Ритмы Шопена

Ритмы ШопенаВ области ритма Шопен показывает необыкновенную гениальность. Он проявляет здесь оригинальность, богатство изобретательности и обработки. Шопен — один из величайших ритмистов всех времен, Я лично считаю его единственным, чья нотация, например, почти абсолютно совпадает с ритмическим чувством вдохновения. Когда я говорю «почти», я говорю так в сознании недостаточности даже навыков самого Шопена, чтобы точно зафиксировать ритмические ощущения и организовать их идентично ритмическому подсознанию. Что-то остается неразрешенным. Уже во время мучении фиксации теряется толика часто тончайшего, самое чуткое и сокровенное. Однако из всех тех, кто приблизился к ритмическим волнам глубин души и умеет мгновенно выразить биение сердца на бумаге, Шопен — наиболее проникновенный художник. Это понимание скрытого ритма природы (коим в полной мере владел Рихард Вагнер и которое мы обнаруживаем, например, у Визе и в наше время — как врожденный талант —у Рихарда Штрауса) дает Шопену электризующий импульс, проблеск силы сверкающего, возбужденного, пульсирующего духа. Это — вибрация вздрагивающих нервов, что доносится нам из польских мазурок, куявяков, краковяков и т. д. и которая также придает невыразимую прелесть вальсам и полонезам. Так писать мог только гений, обладавший ритмическим ощущением жизненных событий и умевший тотчас воспринимать каждое впечатление как музыкально-ритмическое, тот, для кого движение— музыка, а музыка — движение. Ритмическая грация и пластика дают подобной танцевальной музыке, равно как и другим сочинениям, например балладам, скерцо, Баркароле, Тарантелле, отдельным прелюдиям, ту огромную художественную силу, что делает из каждой, даже маленькой пьески, род сцен.
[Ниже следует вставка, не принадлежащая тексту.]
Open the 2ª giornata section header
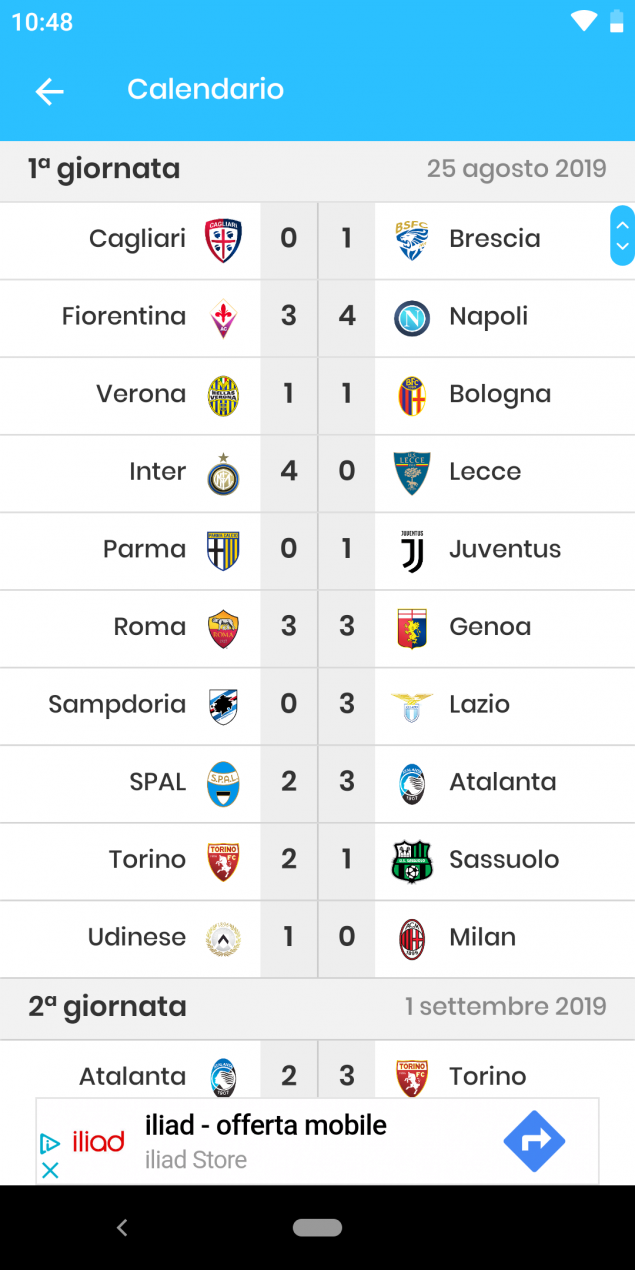Viewport: 635px width, 1270px height. pyautogui.click(x=317, y=1007)
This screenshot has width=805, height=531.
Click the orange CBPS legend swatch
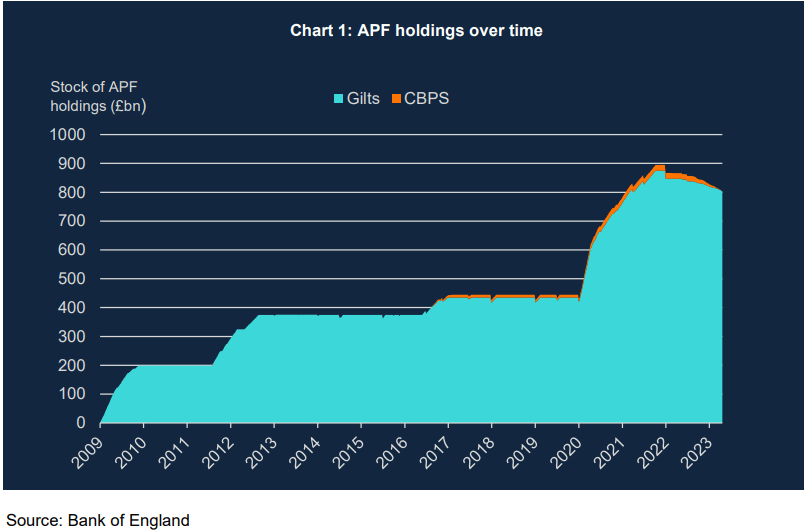[x=396, y=99]
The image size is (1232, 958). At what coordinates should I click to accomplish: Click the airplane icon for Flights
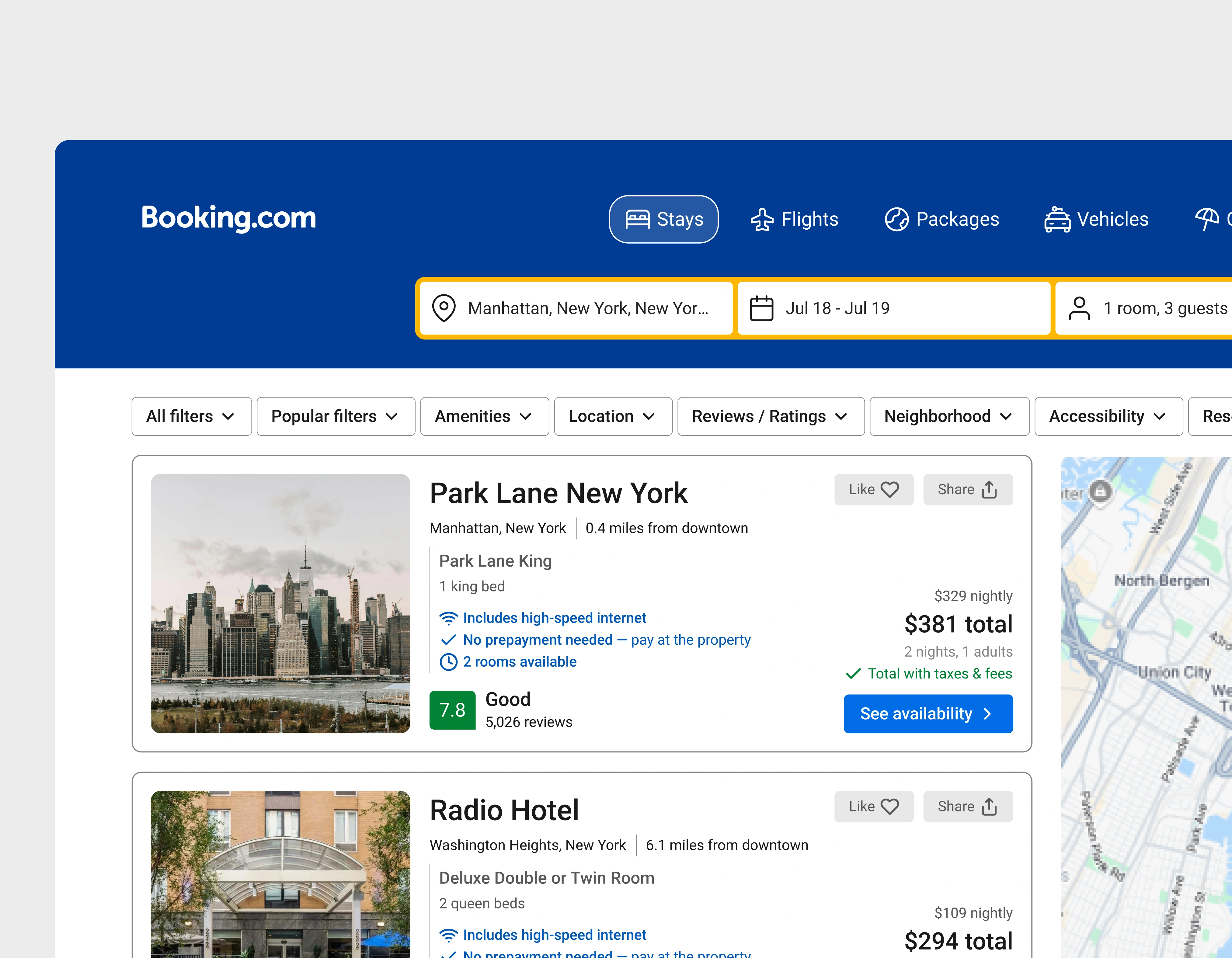coord(761,219)
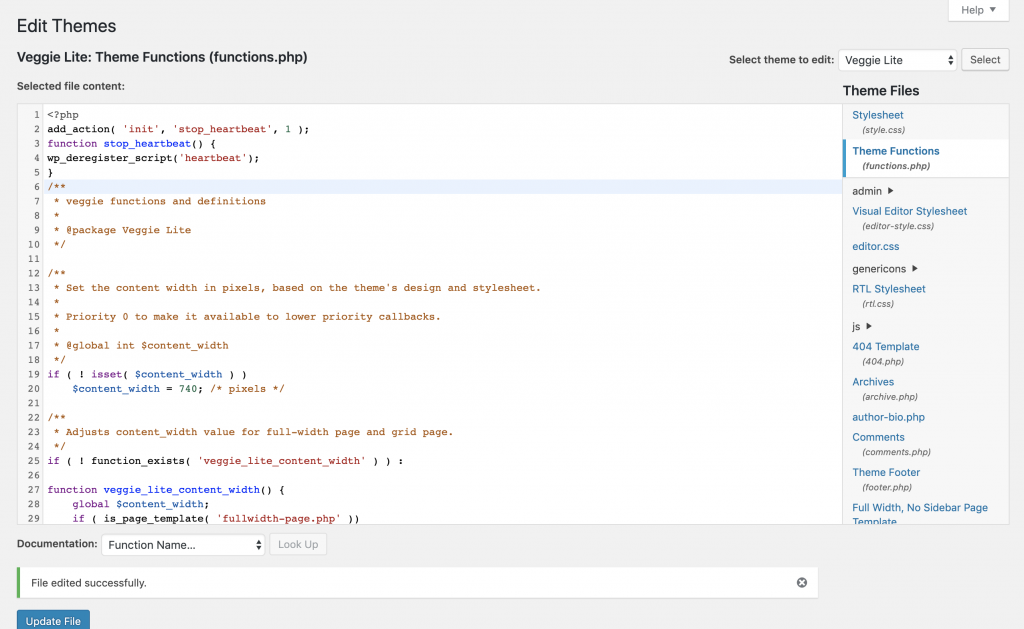Expand the js folder
The image size is (1024, 629).
pyautogui.click(x=857, y=326)
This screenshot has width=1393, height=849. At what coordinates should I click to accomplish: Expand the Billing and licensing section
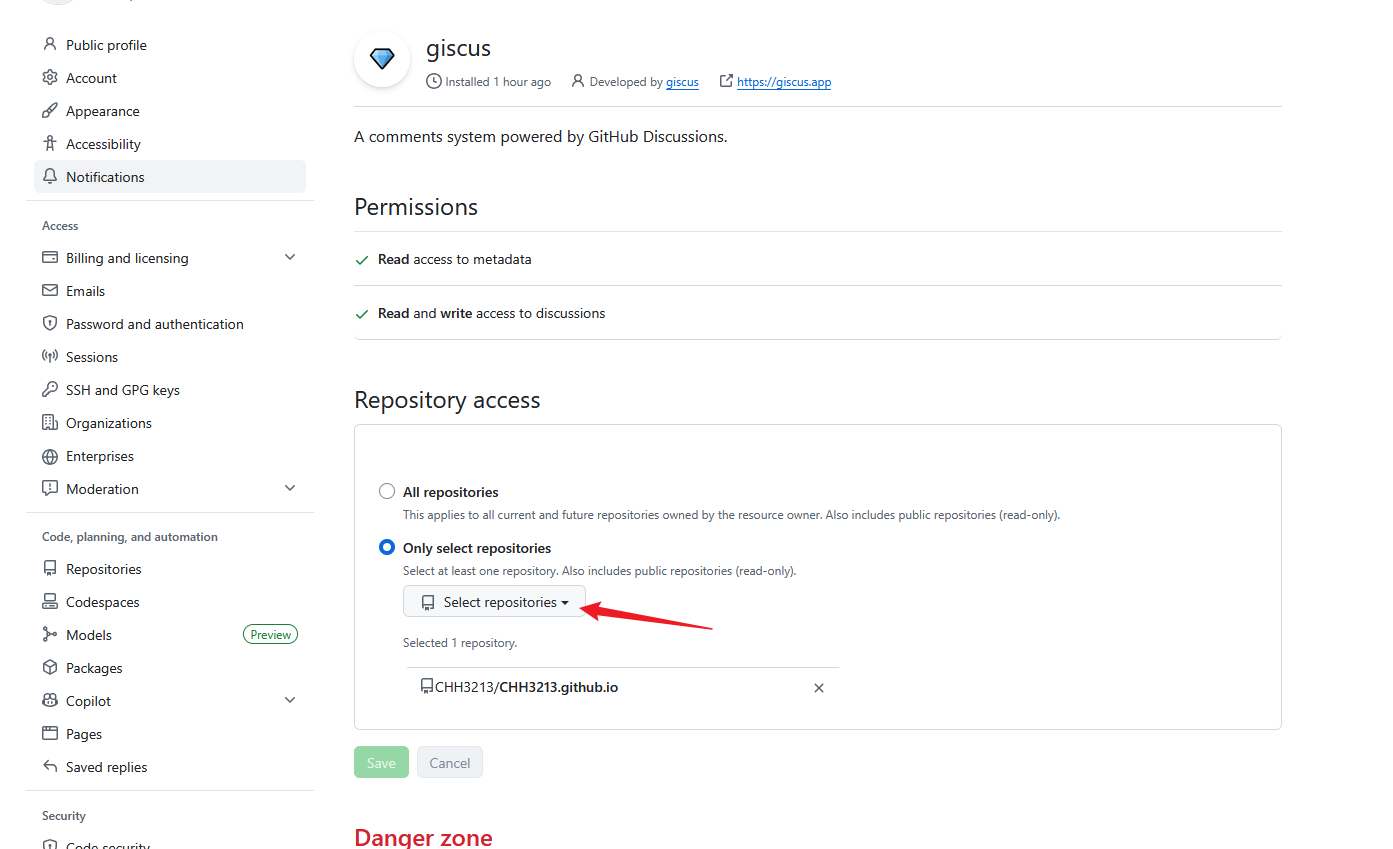point(290,258)
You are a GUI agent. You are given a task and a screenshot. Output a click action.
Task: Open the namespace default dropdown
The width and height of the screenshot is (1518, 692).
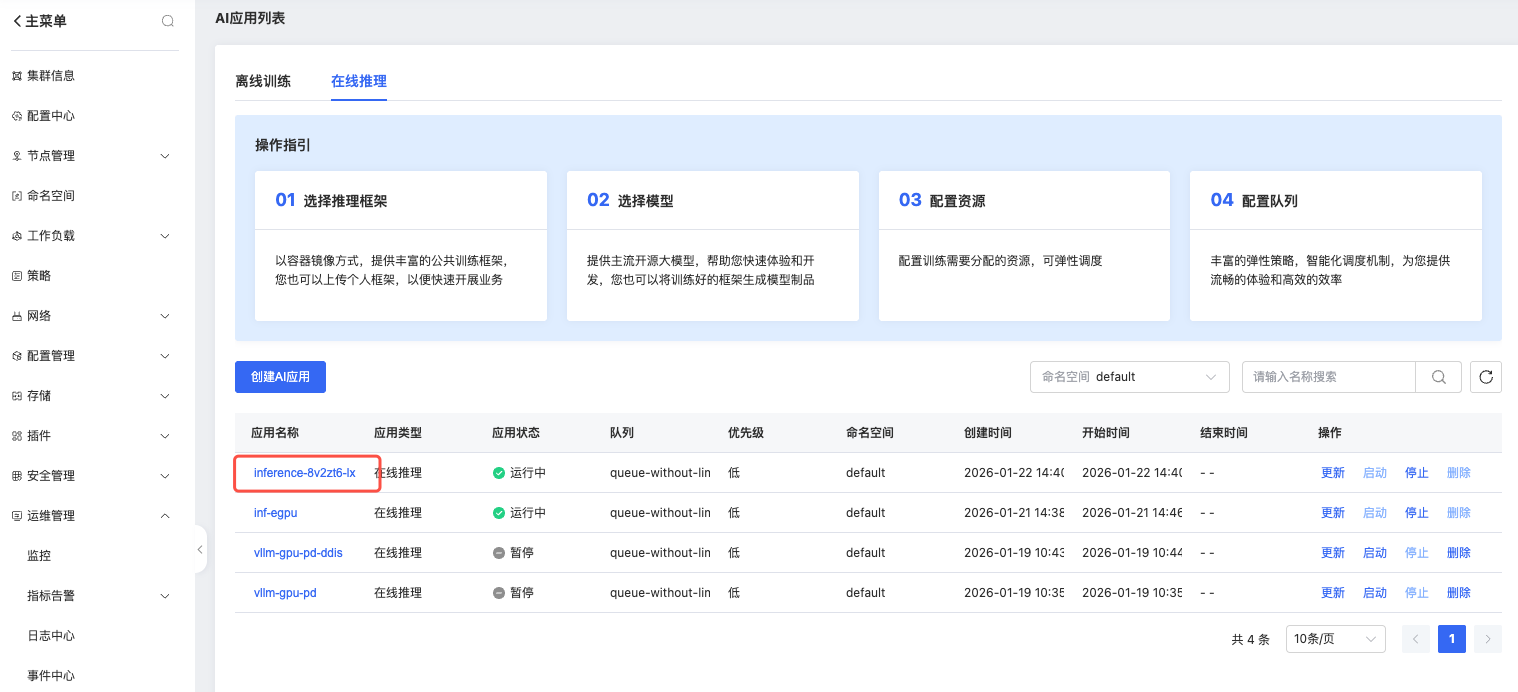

Так же гениальна, как и охват ритмов природы, шопеновская техническая обработка. Сошлюсь на великолепные перемены ритмов, на свободу характерной акцентировки благодаря чередованиям акцентов, подчеркиванию легких долей, мелодическим, фразеологическим, техническим групповым акцентам и т. п. Сошлюсь на рафинированную полиритмическую игру, на наслоения, вроде два на три, три на четыре, четыре на шесть нот, на трансформации трехдольных ритмов в двухдольные, например включение скрытого такта 3/s в такт на 2/§ в Первой прелюдии, на сочетания различных ритмов w особенно на использование триолей с целью оживления движения и звукового обогащения.
Подхожу к Шопену — мастеру гармонии, композитору, стоящему совместно с Шубертом, Берлиозом и Листом у колыбели современной музыки.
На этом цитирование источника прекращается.